Artinya, tidaklah kita perlu memaksakan penyatuan pendapat atas masalahmalasah furu‟ tersebut. Betapa seringkali kita menemukan suatu masalah yang tidak kita temukan jawabannya secara rinci di dalam al-Qur‘an maupun hadist. Ini kemudian mengharuskan dilakukannya suatu ijtihad. Ijtihad adalah bersungguh-sungguh dalam menggali hukum agama setelah memperhatikan sekalian ayat Al-Qur‘an dan Hadits Nabi SAW. Ijtihad merupakan perkara yang dibenarkan dalam Islam. Sebuah hadis berikut ini memberikan penjelasan kapan dan bagaimana semestinya ijtihad dilakukan:
Ketika Rasulullah SAW mengutus Mu‘adz bin Jabal sebagai gubernur Yaman, beliau bertanya kepada Muadz, “Bagaimana kamu akan memutuskan perkara yang dibawa ke hadapanmu? Muadz menjawab: Saya putuskan berdasarkan Kitabullah. Rasulullah bertanya lagi: Apabila kamu tidak mendapatkannya dalam Kitabullah? Muadz menjawab: Saya putuskan berdasarkan sunnah Rasul. Rasulullah bertanya lagi: Apabila kamu tidak mendapatkannya dalam Kitabullah maupun Sunnah Rasul-Nya? Muadz menjawab: Maka saya akan berijtihad (ra‟yi) dan saya tidak akan ragu sedikit pun. Rasulullah kemudian meletakkan tangannya ke dada Muadz dan bersabda: Segala puji bagi Allah yang telah memberi taufiq kepada utusan Rasulullah, sesuatu yang menyenangkan hati Rasulul-Nya. (HR Imam Tirmidzi dan Abu Dawud).
Baca juga : Dimensi Sosial Dalam Fiqih Pernikahan
Jadi, ijtihad sudah dilakukan sejak Rasulullah masih hidup. Dan Rasulullah sendirilah yang menyuruh ummatnya untuk berijtihad. Dalam sabdanya yang lain, Nabi menyuruh Amr ibn Nash untuk memutuskan suatu perkara. Namun Amr Ibn Nash menolak karena ada Nabi di hadapannya. Kemudian Nabi menjawab, Ya, Berijtihadlah, apabila hakim hendak memutuskan perkara, kemudian ia berijtihad dan ijtihadnya benar, maka ia mendapat dua pahala dan apabila hakim hendak memutuskan perkara, kemudian ia berijtihad dan ijtihadnya salah maka mendapat satu pahala.
Perkara masih dibuka atau ditutupnya pintu ijtihad di masa sekarang membutuhkan tulisan yang panjang, dan tidak akan kami kemukakan pada kesempatan ini.

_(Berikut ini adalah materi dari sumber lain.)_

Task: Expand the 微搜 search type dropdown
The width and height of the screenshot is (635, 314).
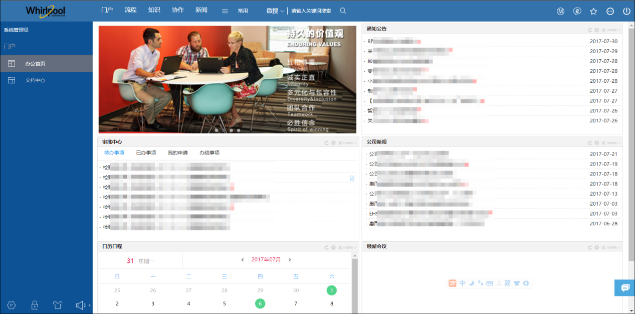Action: (275, 11)
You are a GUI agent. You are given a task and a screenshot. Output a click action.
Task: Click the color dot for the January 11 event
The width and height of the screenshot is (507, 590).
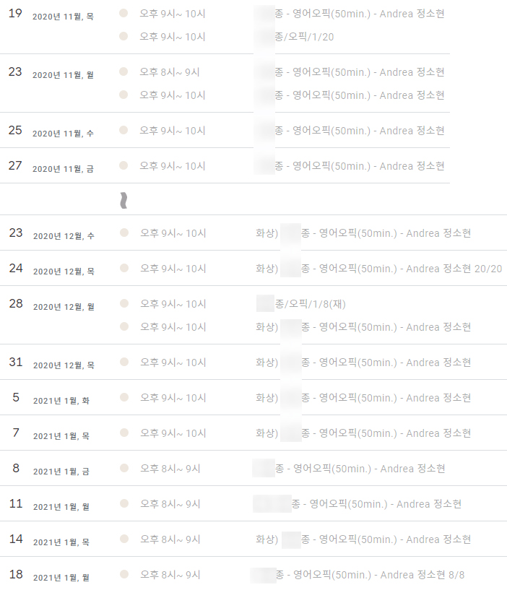(124, 504)
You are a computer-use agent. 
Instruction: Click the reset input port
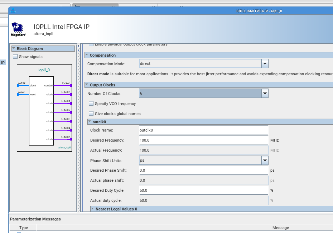click(x=18, y=94)
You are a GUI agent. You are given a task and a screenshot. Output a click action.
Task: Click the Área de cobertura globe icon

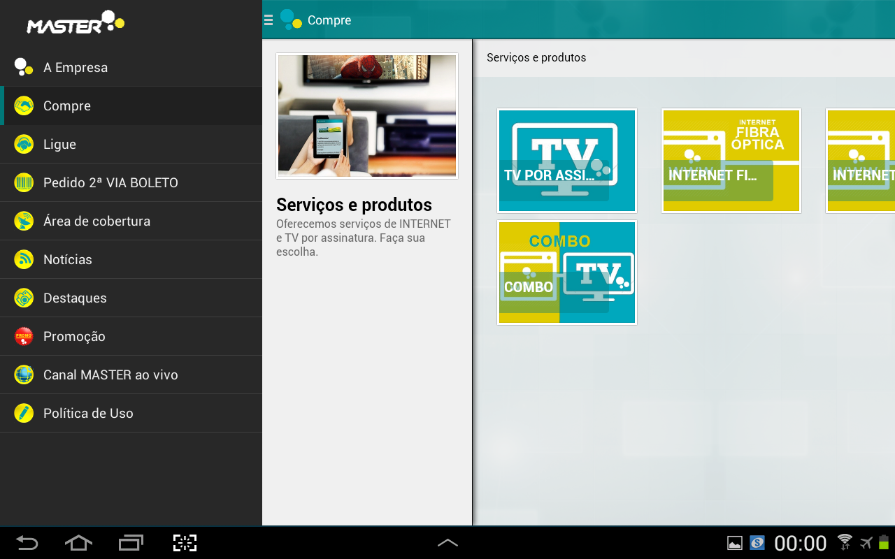[x=23, y=221]
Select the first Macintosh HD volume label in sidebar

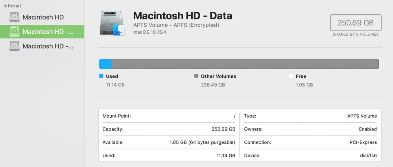tap(43, 17)
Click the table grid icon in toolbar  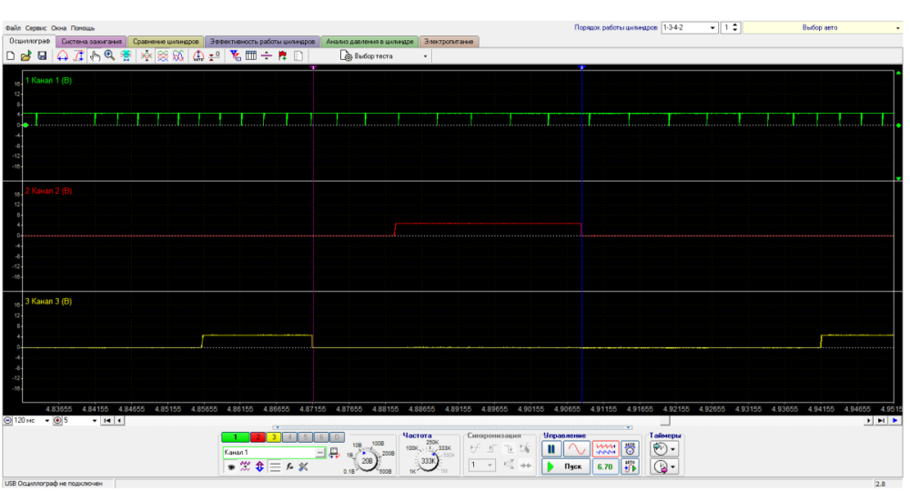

Kami Cuma ingin menggaris bawahi bahwa lantaran ijtihad dari para pendahulu, baik mufasir, fiqoha, dan para pembesar Islam yang lain itulah kemudian ikhtilaf tidak bisa dihindari. Ikhtilaf berbeda dengan Iftiraq. Iftiraq menurut bahasa berasal dari kata mufaraqah yang artinya perpecahan dan perpisahan. Sedangkan menurut istilah para ulama' iftiraq adalah keluar dari Sunnah dan Jama'ah pada salah satu ushul (pokok) dari perkara-perkara ushul yang mendasar, baik dalam aqidah ataupun amaliyah.

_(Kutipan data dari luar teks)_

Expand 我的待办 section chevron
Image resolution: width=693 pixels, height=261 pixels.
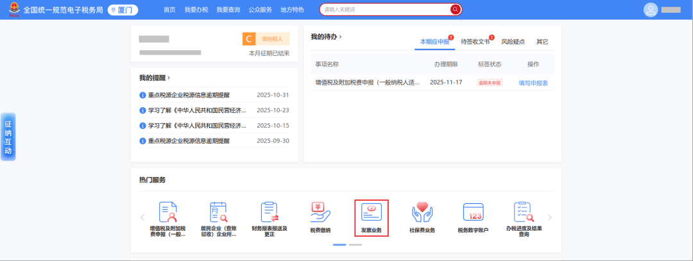[340, 37]
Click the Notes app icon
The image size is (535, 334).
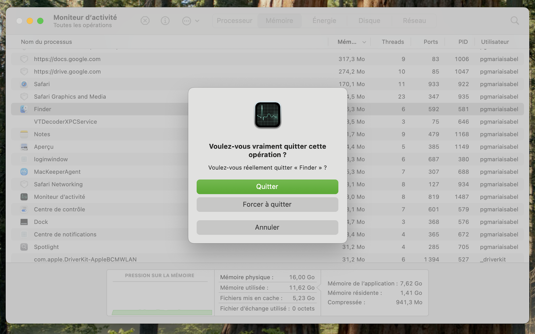point(24,134)
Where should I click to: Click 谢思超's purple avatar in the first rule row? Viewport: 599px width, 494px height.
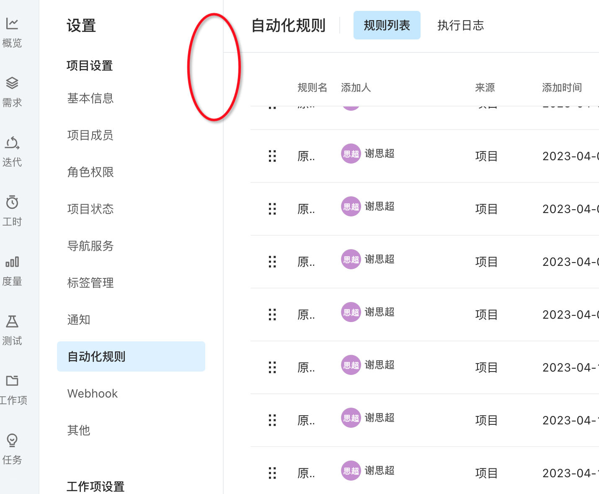point(351,153)
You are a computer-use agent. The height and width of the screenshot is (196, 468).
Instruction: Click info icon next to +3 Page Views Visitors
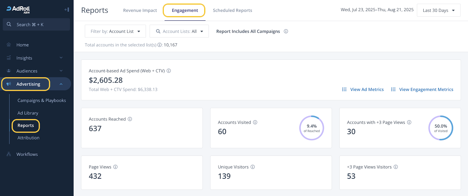(396, 167)
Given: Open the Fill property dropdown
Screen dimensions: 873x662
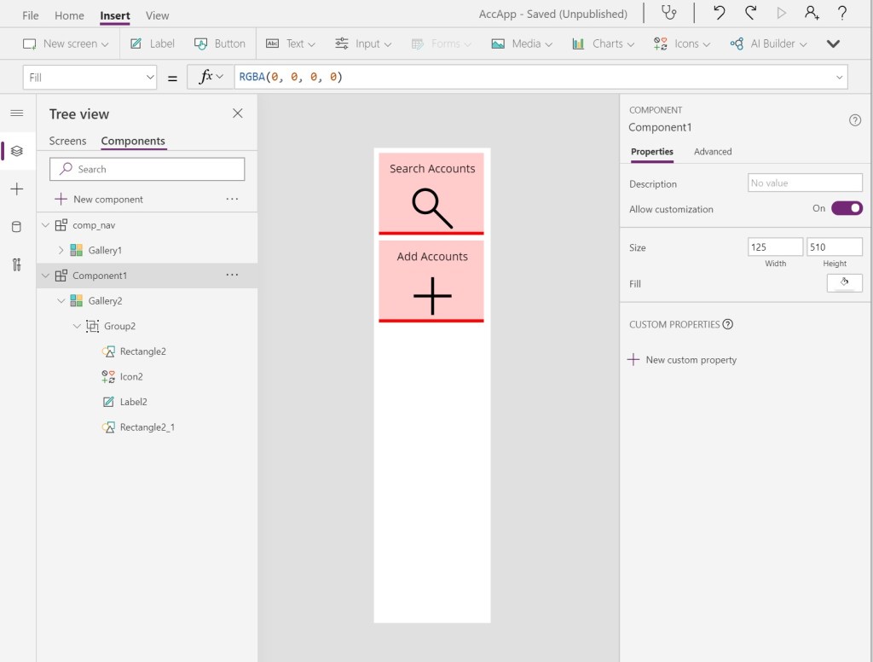Looking at the screenshot, I should click(x=90, y=78).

Salim bin Shalih Al-Marfadi sangat menyayangkan, ada sebagian thalabatul ilmi (penuntut ilmu syar'i) yang menghukum pada beberapa masalah ikhtilaf yang diperbolehkan sebagai iftiraq. Ini adalah kesalahan yang fatal. Penyebabnya adalah ketidaktahuan mereka tentang prinsip-prinsip iftiraq, kapan dan bagaimana bisa terjadi iftiraq ? Demikian juga (penyebabnya adalah pent) ketidaktahuan mereka tentang masalah yang diperbolehkan ikhtilaf dan masalah yang tidak diperbolehkan ikhtilaf. Keterangan berikut ini akan membuat perbedaan antara ikhtilaf yang diperbolehkan dengan iftiraq menjadi jelas.

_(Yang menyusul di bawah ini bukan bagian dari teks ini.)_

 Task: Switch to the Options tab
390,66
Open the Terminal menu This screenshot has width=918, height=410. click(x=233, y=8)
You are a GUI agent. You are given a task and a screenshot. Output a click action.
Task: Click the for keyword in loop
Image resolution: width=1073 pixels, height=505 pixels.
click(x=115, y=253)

1. Iftiraq tidak akan terjadi kecuali pada ushul kubra kulliyah (pokok-pokok yang besar dan mendasar) yang tidak ada peluang untuk diperselisihkan. Pokokpokok yang telah jelas berdasarkan nash qathi atau ijma' atau telah jelas sebagai manhaj ilmiah Ahlus sunnah wal Jama'ah yang tidak lagi diperselisihkan (oleh Ahlus Sunnah) mengenainya. Berdasarkan hal itu, maka seorang muslim tidak boleh dicela sebagai yang termasuk firqah binasa (sesat) kecuali jika perbuatan bid'ah-nya pada masalah-masalah berikut :
a. Pada masalah yang bersifat mendasar dalam agama, atau pada salah satu kaidah syari'ah, atau pada pokok syari'ah, baik secara total atau dalam banyak bagian-bagiannya, dimana ia terbiasa bersikap menentang terhadap banyak persoalan syari'ah.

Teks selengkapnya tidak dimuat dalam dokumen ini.